Segment Start: Record excerpts

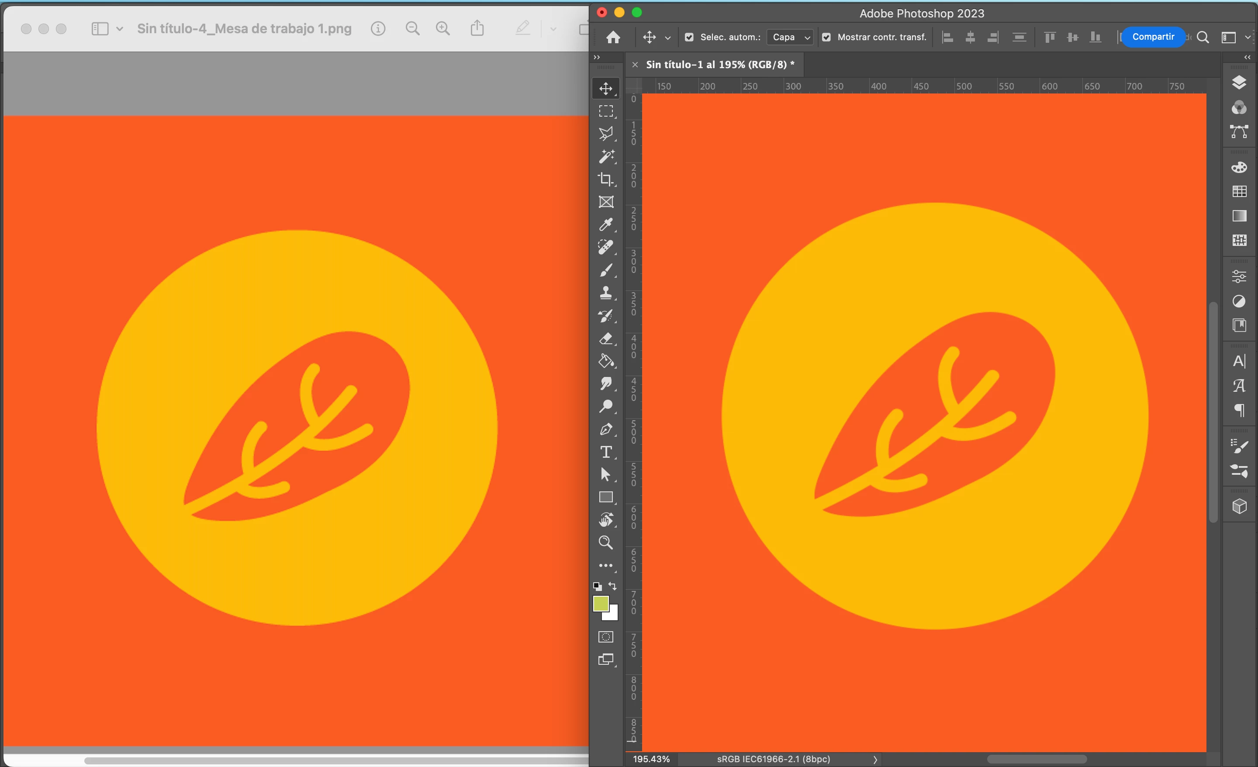Select the Crop tool
1258x767 pixels.
pos(606,179)
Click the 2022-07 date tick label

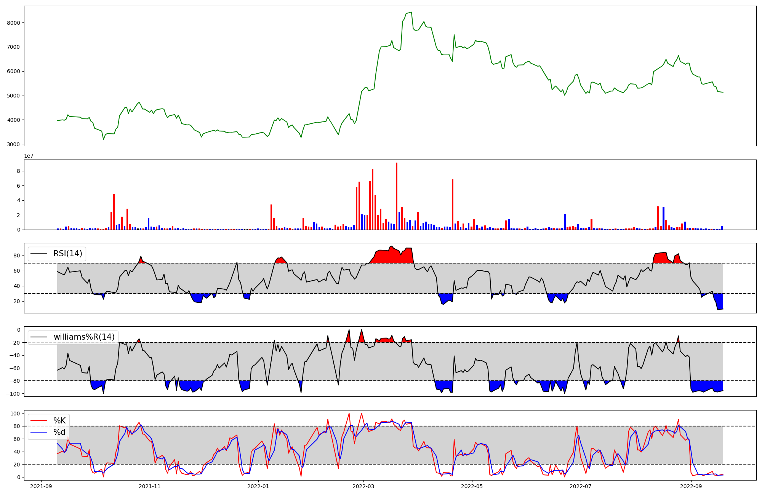point(581,486)
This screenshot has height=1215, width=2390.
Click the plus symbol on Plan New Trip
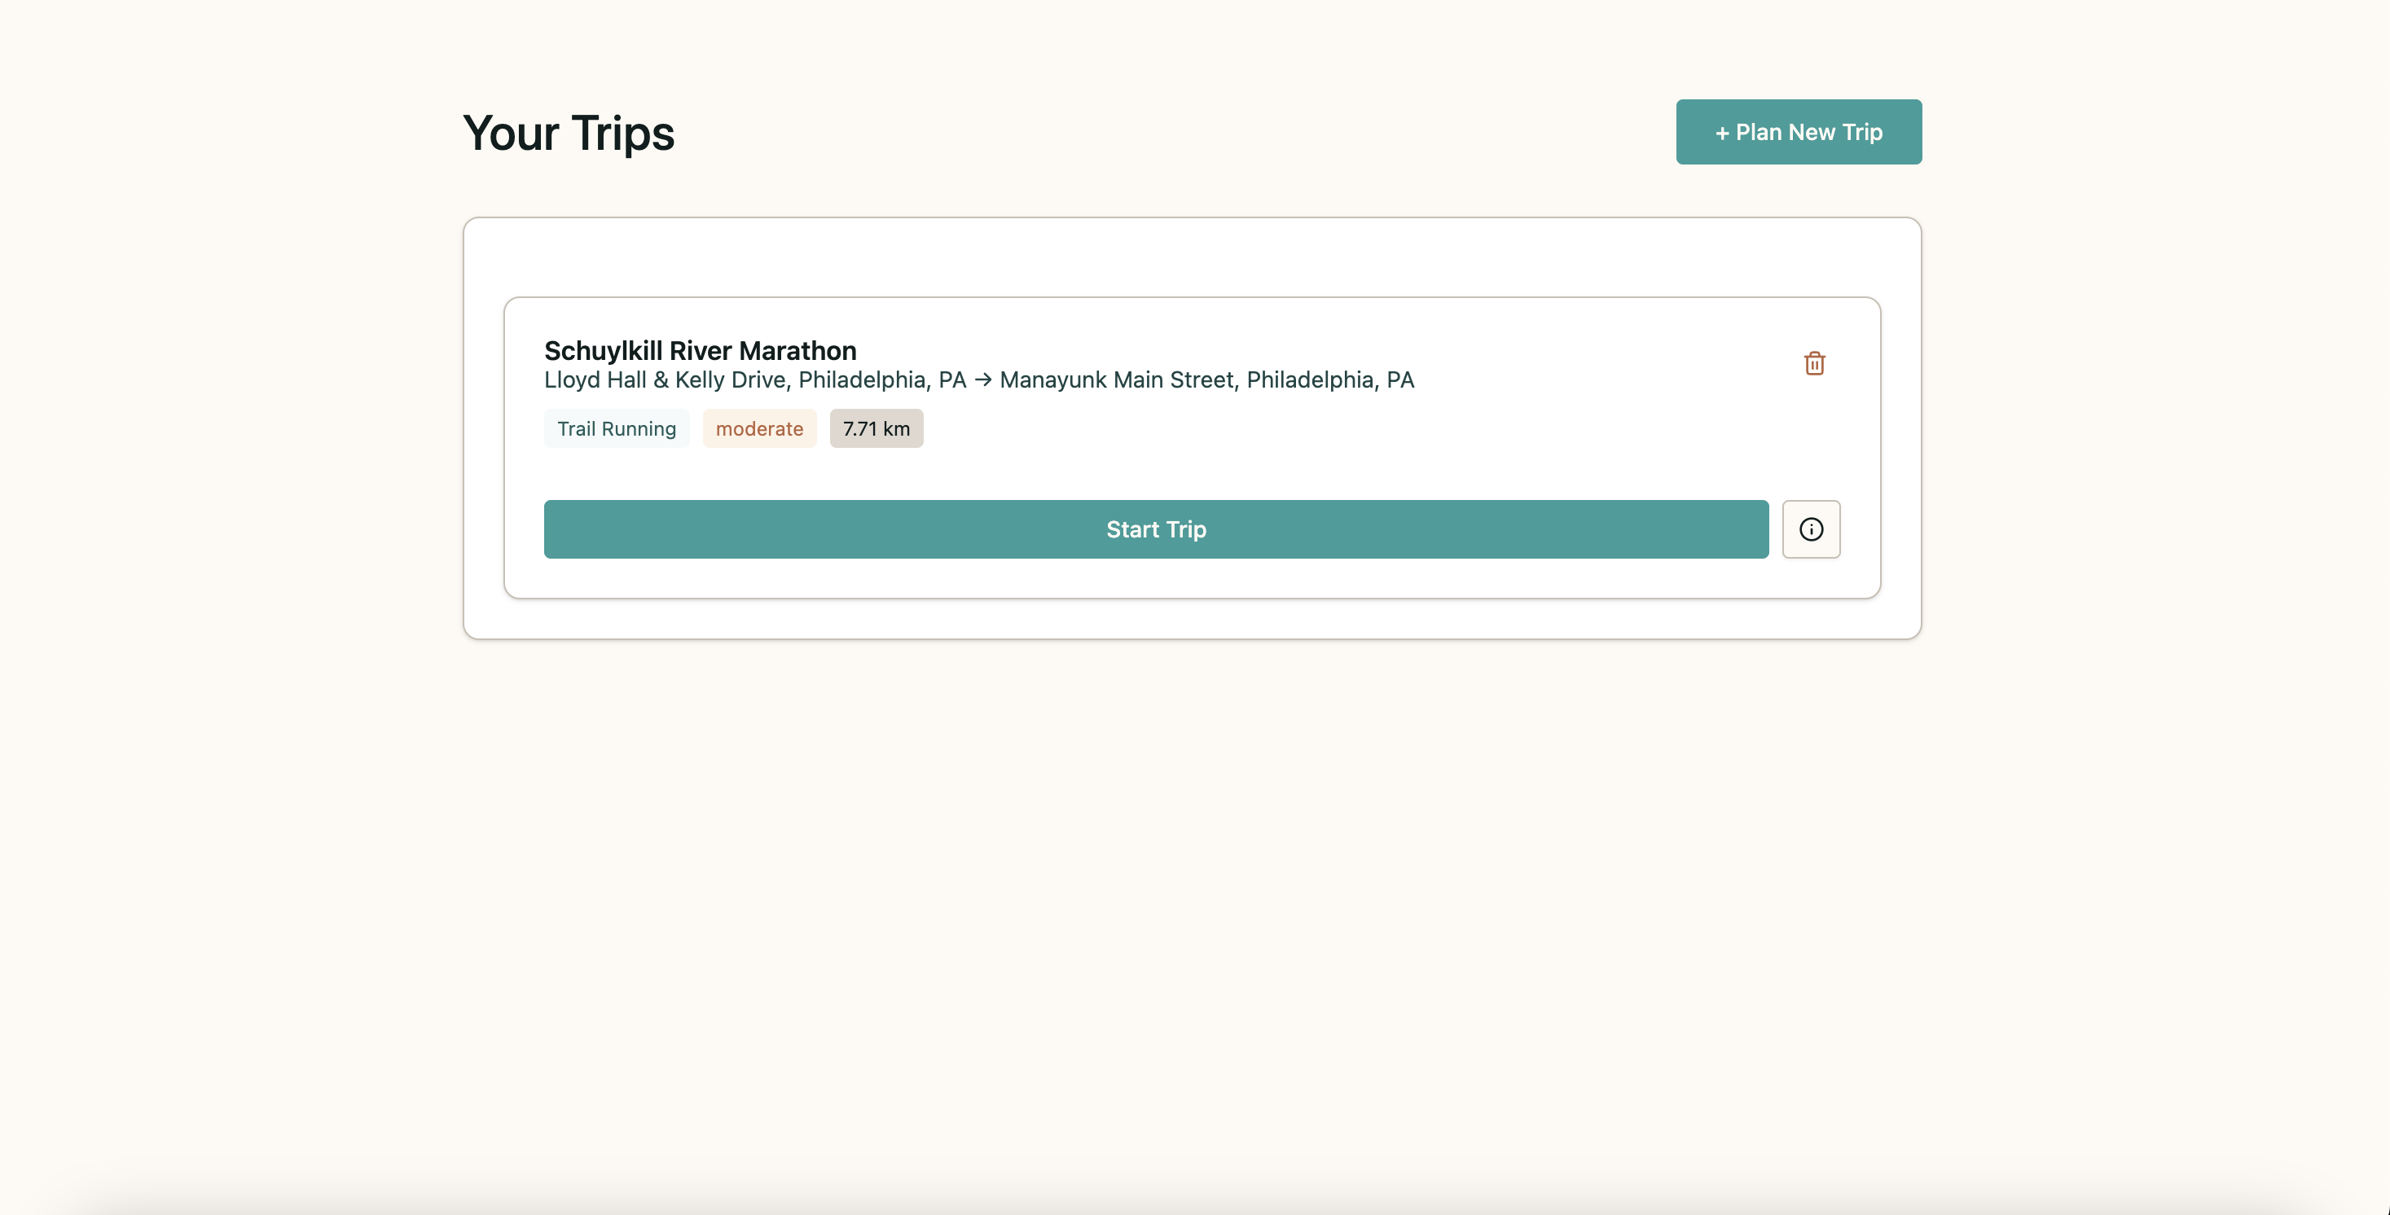[1721, 133]
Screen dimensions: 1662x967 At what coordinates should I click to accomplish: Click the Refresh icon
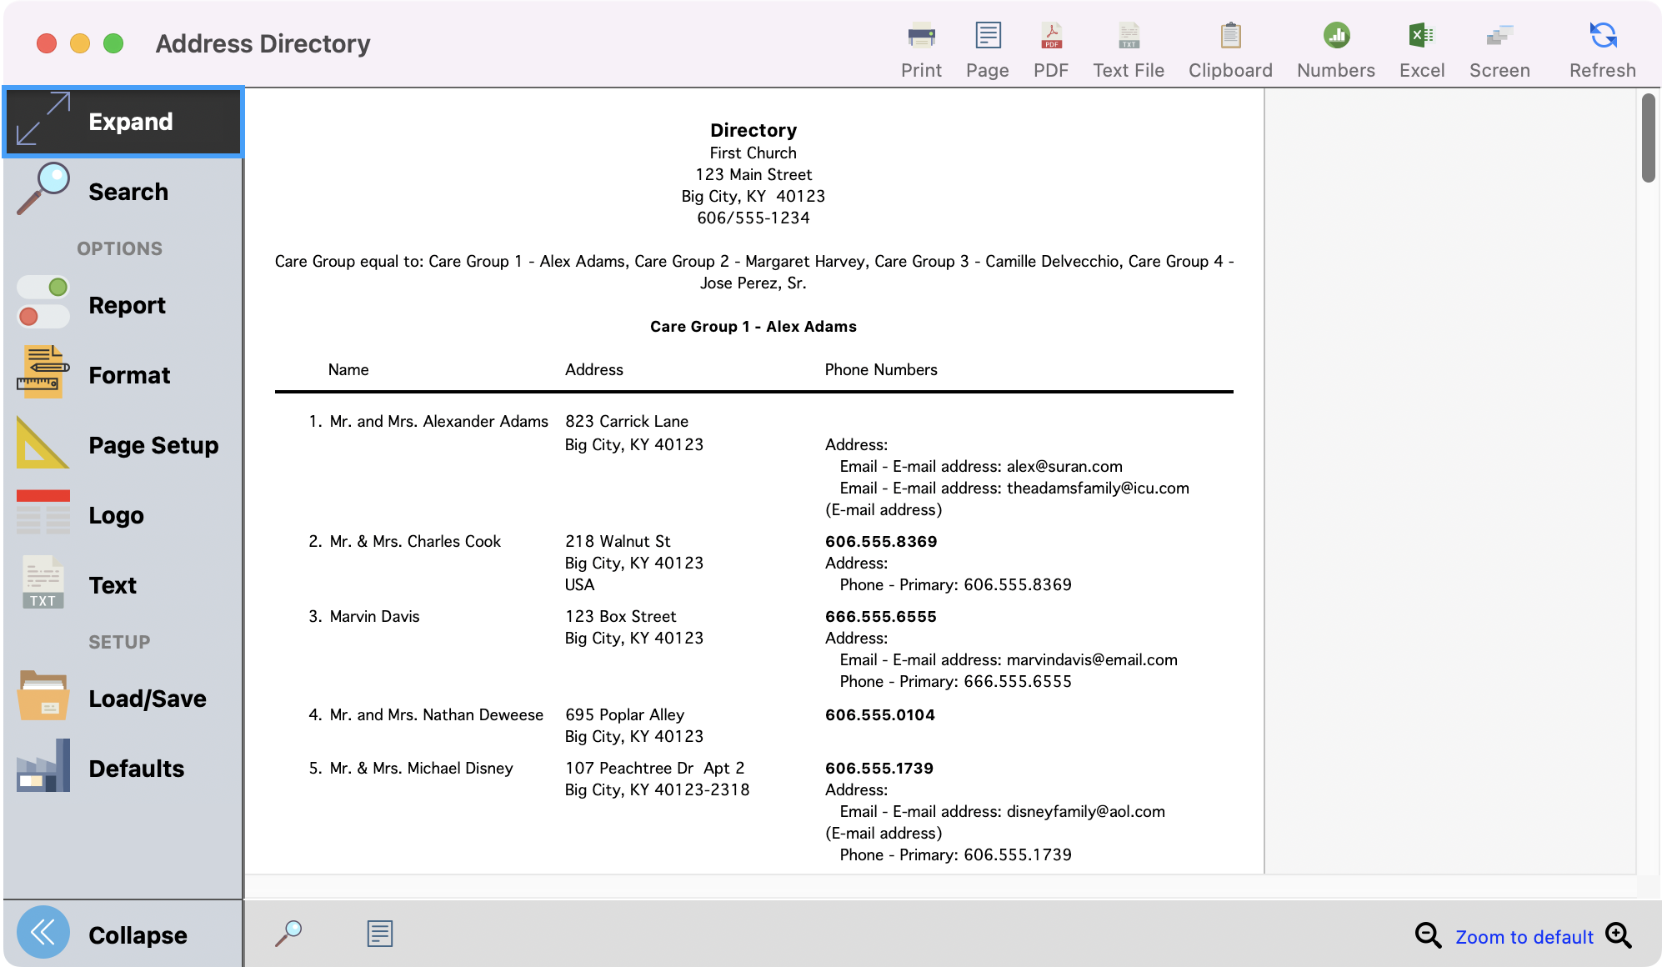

Segment End: Record excerpts

▸ **Your goal**: Restate word for word only the lines from the one with "This screenshot has height=1215, width=2390." through the last line of the material, both included. Any picture should be left out.

▸ **Task response**:
This screenshot has height=1215, width=2390.
Click the plus symbol on Plan New Trip
[1721, 133]
Screen dimensions: 1662x967 At what coordinates should I click to accomplish: Click the Refresh icon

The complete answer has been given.